# RECORDS FOR THIS TASK
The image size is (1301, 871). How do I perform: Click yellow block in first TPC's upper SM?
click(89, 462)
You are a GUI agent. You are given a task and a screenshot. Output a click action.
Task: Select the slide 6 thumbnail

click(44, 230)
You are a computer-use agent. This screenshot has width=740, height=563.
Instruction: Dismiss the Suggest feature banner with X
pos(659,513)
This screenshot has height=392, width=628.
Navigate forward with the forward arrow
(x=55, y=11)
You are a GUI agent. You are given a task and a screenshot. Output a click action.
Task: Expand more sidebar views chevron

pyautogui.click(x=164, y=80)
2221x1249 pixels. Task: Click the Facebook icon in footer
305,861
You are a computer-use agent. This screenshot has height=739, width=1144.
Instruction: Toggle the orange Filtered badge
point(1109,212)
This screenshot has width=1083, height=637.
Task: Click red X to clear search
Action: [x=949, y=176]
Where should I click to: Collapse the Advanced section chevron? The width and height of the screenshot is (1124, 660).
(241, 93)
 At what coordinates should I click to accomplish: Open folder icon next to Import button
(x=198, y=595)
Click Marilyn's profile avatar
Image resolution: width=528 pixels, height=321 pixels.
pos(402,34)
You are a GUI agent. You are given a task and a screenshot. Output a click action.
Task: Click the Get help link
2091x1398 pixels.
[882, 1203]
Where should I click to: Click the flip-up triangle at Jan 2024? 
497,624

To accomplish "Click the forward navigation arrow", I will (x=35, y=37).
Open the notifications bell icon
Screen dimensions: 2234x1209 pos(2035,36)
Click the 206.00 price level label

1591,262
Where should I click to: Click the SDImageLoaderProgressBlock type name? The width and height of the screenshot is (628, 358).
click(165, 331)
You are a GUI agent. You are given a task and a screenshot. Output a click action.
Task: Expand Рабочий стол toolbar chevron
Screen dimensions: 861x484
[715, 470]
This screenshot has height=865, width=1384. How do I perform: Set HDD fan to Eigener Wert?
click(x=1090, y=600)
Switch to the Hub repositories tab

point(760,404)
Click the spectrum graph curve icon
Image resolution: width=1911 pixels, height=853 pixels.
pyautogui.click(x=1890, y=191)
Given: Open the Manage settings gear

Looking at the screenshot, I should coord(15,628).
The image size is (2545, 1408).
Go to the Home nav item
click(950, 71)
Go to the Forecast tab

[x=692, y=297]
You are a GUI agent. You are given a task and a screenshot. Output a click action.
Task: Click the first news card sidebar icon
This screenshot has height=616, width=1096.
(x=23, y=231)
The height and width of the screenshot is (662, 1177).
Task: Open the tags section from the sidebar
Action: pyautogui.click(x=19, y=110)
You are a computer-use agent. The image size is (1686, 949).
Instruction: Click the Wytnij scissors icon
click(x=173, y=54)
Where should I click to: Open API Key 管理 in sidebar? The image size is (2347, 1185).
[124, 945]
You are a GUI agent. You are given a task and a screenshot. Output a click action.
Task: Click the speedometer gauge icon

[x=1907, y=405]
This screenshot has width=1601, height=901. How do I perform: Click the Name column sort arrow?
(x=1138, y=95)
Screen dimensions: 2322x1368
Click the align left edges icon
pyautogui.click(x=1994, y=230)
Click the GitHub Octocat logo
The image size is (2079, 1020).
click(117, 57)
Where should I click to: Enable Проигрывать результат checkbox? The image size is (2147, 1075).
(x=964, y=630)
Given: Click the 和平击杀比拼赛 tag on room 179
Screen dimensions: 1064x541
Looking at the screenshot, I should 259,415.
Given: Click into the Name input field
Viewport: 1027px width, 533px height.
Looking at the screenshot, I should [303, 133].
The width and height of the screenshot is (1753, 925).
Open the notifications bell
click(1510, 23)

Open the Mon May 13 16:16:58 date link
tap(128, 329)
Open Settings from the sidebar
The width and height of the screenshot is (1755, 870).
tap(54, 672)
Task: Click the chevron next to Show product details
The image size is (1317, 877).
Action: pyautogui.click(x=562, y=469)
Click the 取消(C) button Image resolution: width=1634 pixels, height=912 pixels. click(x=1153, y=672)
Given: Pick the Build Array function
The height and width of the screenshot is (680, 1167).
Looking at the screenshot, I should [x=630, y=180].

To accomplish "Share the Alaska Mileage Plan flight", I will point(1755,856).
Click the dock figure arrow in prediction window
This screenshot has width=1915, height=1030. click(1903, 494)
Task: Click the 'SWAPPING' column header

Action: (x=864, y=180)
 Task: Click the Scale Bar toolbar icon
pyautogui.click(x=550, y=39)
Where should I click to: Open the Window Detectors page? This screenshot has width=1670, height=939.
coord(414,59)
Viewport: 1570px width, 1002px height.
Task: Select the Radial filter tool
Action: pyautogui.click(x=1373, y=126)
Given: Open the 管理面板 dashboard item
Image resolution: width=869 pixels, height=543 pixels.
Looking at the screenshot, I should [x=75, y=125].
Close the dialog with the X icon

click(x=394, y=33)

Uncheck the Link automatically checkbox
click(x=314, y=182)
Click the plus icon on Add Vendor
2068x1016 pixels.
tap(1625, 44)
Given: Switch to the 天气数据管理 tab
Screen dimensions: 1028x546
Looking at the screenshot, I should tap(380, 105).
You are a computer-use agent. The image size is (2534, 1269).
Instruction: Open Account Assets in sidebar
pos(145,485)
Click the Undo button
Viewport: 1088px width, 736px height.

# WORK ORDER
Exactly reproduce every line of the data above.

# SOLVED PROBLEM
The image size is (1301, 871). How do I perform: Click yellow block in first TPC's upper SM?
click(89, 462)
You are a GUI agent. You are given a task and a screenshot. Output a click action.
Task: Select the slide 6 thumbnail

click(44, 230)
You are a computer-use agent. This screenshot has width=740, height=563.
Instruction: Dismiss the Suggest feature banner with X
pos(659,513)
This screenshot has height=392, width=628.
Navigate forward with the forward arrow
(x=55, y=11)
You are a GUI agent. You are given a task and a screenshot. Output a click action.
Task: Expand more sidebar views chevron

pyautogui.click(x=164, y=80)
2221x1249 pixels. Task: Click the Facebook icon in footer
305,861
You are a computer-use agent. This screenshot has height=739, width=1144.
Instruction: Toggle the orange Filtered badge
point(1109,212)
This screenshot has width=1083, height=637.
Task: Click red X to clear search
Action: [x=949, y=176]
Where should I click to: Collapse the Advanced section chevron? The width and height of the screenshot is (1124, 660).
(241, 93)
 At what coordinates should I click to accomplish: Open folder icon next to Import button
(x=198, y=595)
Click Marilyn's profile avatar
Image resolution: width=528 pixels, height=321 pixels.
pos(402,34)
You are a GUI agent. You are given a task and a screenshot. Output a click action.
Task: Click the Get help link
2091x1398 pixels.
[882, 1203]
Where should I click to: Click the flip-up triangle at Jan 2024? 
497,624

To accomplish "Click the forward navigation arrow", I will (x=35, y=37).
Open the notifications bell icon
Screen dimensions: 2234x1209 pos(2035,36)
Click the 206.00 price level label

1591,262
Where should I click to: Click the SDImageLoaderProgressBlock type name? The width and height of the screenshot is (628, 358).
click(165, 331)
You are a GUI agent. You are given a task and a screenshot. Output a click action.
Task: Expand Рабочий стол toolbar chevron
Screen dimensions: 861x484
[715, 470]
This screenshot has height=865, width=1384. How do I perform: Set HDD fan to Eigener Wert?
click(x=1090, y=600)
Switch to the Hub repositories tab

point(760,404)
Click the spectrum graph curve icon
Image resolution: width=1911 pixels, height=853 pixels.
pyautogui.click(x=1890, y=191)
Given: Open the Manage settings gear

Looking at the screenshot, I should coord(15,628).
The image size is (2545, 1408).
Go to the Home nav item
click(950, 71)
Go to the Forecast tab

[x=692, y=297]
You are a GUI agent. You are given a task and a screenshot. Output a click action.
Task: Click the first news card sidebar icon
This screenshot has height=616, width=1096.
(x=23, y=231)
The height and width of the screenshot is (662, 1177).
Task: Open the tags section from the sidebar
Action: pyautogui.click(x=19, y=110)
You are a computer-use agent. The image size is (1686, 949).
Instruction: Click the Wytnij scissors icon
click(x=173, y=54)
Where should I click to: Open API Key 管理 in sidebar? The image size is (2347, 1185).
[124, 945]
You are a GUI agent. You are given a task and a screenshot. Output a click action.
Task: Click the speedometer gauge icon

[x=1907, y=405]
This screenshot has width=1601, height=901. How do I perform: Click the Name column sort arrow?
(x=1138, y=95)
Screen dimensions: 2322x1368
Click the align left edges icon
pyautogui.click(x=1994, y=230)
Click the GitHub Octocat logo
The image size is (2079, 1020).
click(117, 57)
Where should I click to: Enable Проигрывать результат checkbox? The image size is (2147, 1075).
(x=964, y=630)
Given: Click the 和平击杀比拼赛 tag on room 179
Screen dimensions: 1064x541
Looking at the screenshot, I should 259,415.
Given: Click into the Name input field
Viewport: 1027px width, 533px height.
Looking at the screenshot, I should [303, 133].
The width and height of the screenshot is (1753, 925).
Open the notifications bell
click(1510, 23)

Open the Mon May 13 16:16:58 date link
tap(128, 329)
Open Settings from the sidebar
The width and height of the screenshot is (1755, 870).
tap(54, 672)
Task: Click the chevron next to Show product details
The image size is (1317, 877).
Action: pyautogui.click(x=562, y=469)
Click the 取消(C) button Image resolution: width=1634 pixels, height=912 pixels. click(x=1153, y=672)
Given: Pick the Build Array function
The height and width of the screenshot is (680, 1167).
Looking at the screenshot, I should [x=630, y=180].

To accomplish "Share the Alaska Mileage Plan flight", I will point(1755,856).
Click the dock figure arrow in prediction window
This screenshot has width=1915, height=1030. click(1903, 494)
Task: Click the 'SWAPPING' column header

Action: (x=864, y=180)
 Task: Click the Scale Bar toolbar icon
pyautogui.click(x=550, y=39)
Where should I click to: Open the Window Detectors page? This screenshot has width=1670, height=939.
coord(414,59)
Viewport: 1570px width, 1002px height.
Task: Select the Radial filter tool
Action: pyautogui.click(x=1373, y=126)
Given: Open the 管理面板 dashboard item
Image resolution: width=869 pixels, height=543 pixels.
Looking at the screenshot, I should [x=75, y=125].
Close the dialog with the X icon

click(x=394, y=33)

Uncheck the Link automatically checkbox
click(x=314, y=182)
Click the plus icon on Add Vendor
2068x1016 pixels.
tap(1625, 44)
Given: Switch to the 天气数据管理 tab
Screen dimensions: 1028x546
Looking at the screenshot, I should tap(380, 105).
You are a computer-use agent. The image size is (2534, 1269).
Instruction: Open Account Assets in sidebar
pos(145,485)
Click the Undo button
Viewport: 1088px width, 736px height.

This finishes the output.